Historical Background
Scotland. Circular countermark “J&A.MUIR✶GREENOCK✶4/6”, very well struck, though slightly weak on the right side, applied circa 1823 to the obverse of an 1821-M 8 reales struck in Guatemala under the reign of Ferdinand VII, for circulation at a value of 4 shillings and 6 pence. (Manville-59). (KM-CC56). (Hodge-059S.024a, this specimen).
According to Eric Hodge, author of several studies on these countermarks, only 23 specimens are known, eight of them preserved in museums.
Attractive cabinet toning. Very rare, especially on a Guatemala host coin, and with an exceptional pedigree.
Slabbed by PCGS as VF Details, Scratch. The finest graded specimen in the PCGS census.
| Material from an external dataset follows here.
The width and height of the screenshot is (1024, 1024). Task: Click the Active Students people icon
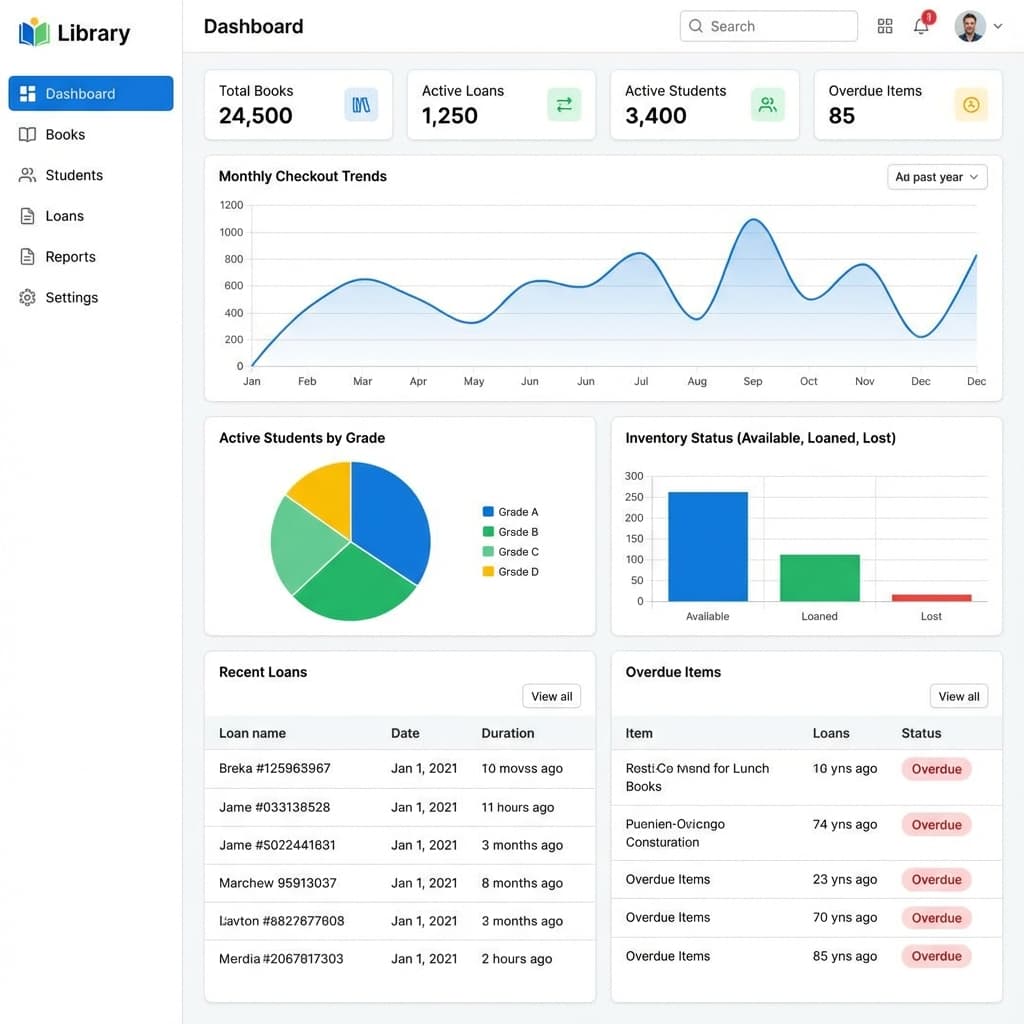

Published in SCMB “Spink Coin & Medal Bulletin”, April 1950, no. 5323;
Published in SCMB “Spink Coin & Medal Bulletin”, April 1952, no. 7309;
Ex J. J. Pittman Collection, David Akers Auction, Florida (06-08/08/1999), lot 3999b.
Issued by James and Andrew Muir, haberdashers and straw hat manufacturers established in Greenock. This private countermark was applied approximately between 1820 and 1824, in a context of localized shortage of small silver for daily commerce. During those years, the Muir brothers greatly expanded their hat-making and fashion goods business, resorting, like other British merchants of the period, to countermarking foreign silver coinage in order to facilitate local payments and transactions.
The issue ceased to be necessary around 1825, when the stabilization of British currency and the increased availability of official Bank of England silver brought about the disappearance of this type of private countermark. Est...4000,00.